About this exercise
Below are records; from the line containing "The height and" through the very last line, output each line exactly. No pictures.

++++++++++

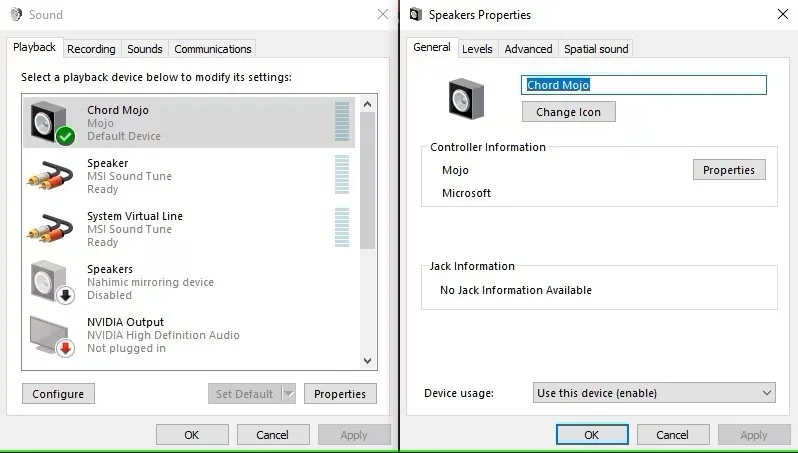This screenshot has width=798, height=453.
Task: Click the Change Icon button
Action: (x=568, y=112)
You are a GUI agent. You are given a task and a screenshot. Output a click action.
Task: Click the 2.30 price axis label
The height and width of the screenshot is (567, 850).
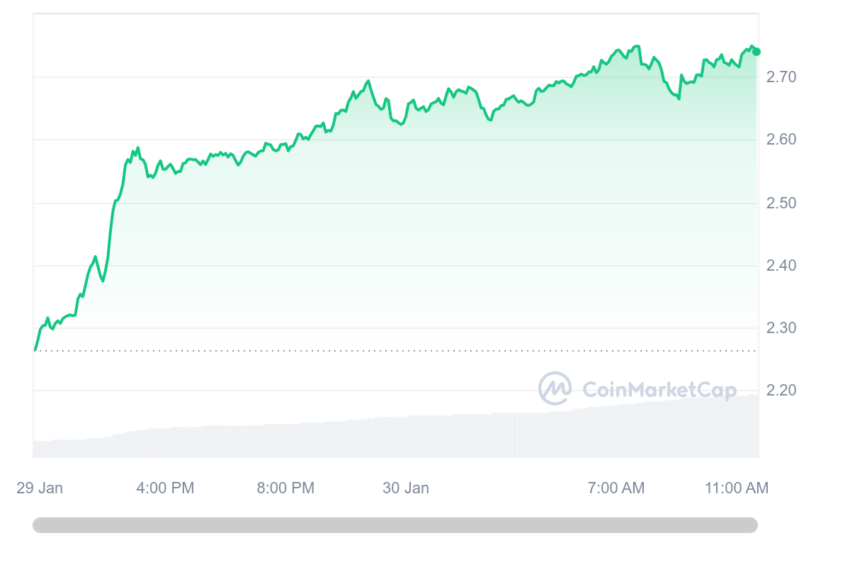(781, 327)
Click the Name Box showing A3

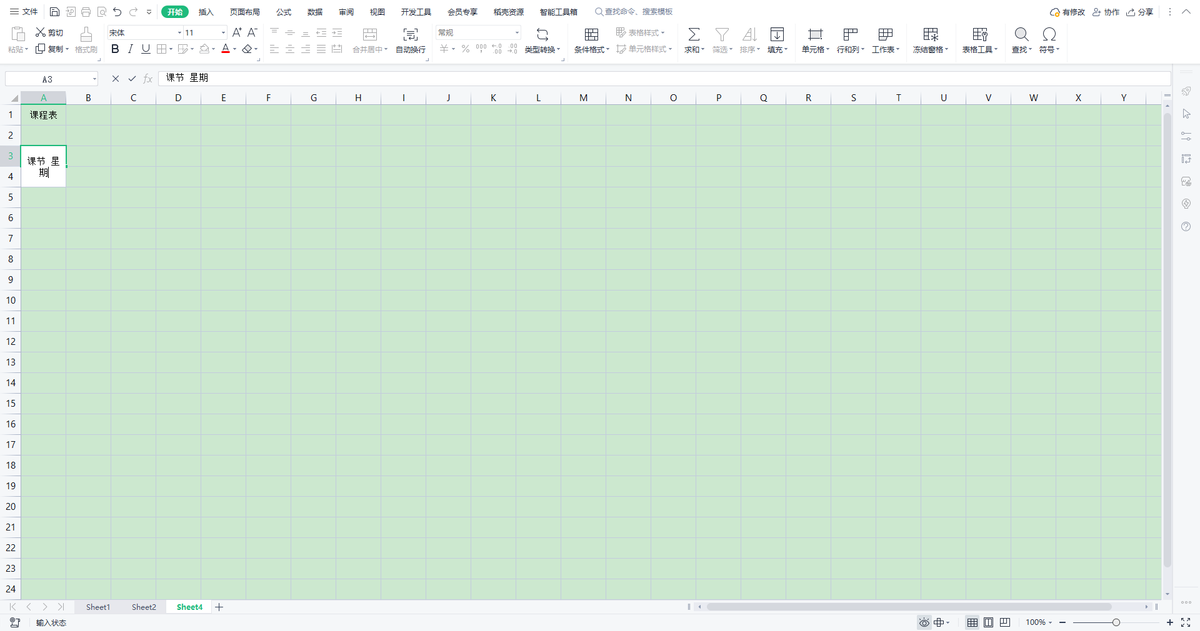(48, 78)
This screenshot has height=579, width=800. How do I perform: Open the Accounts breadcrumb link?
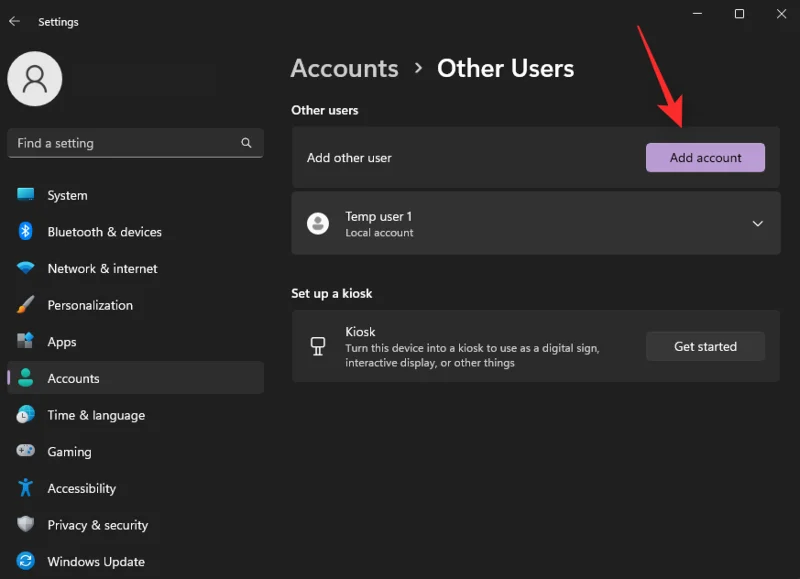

++++++++++

Exercise output
The height and width of the screenshot is (567, 850).
(781, 327)
Click the Name Box showing A3

(48, 78)
This screenshot has height=579, width=800. How do I perform: Open the Accounts breadcrumb link?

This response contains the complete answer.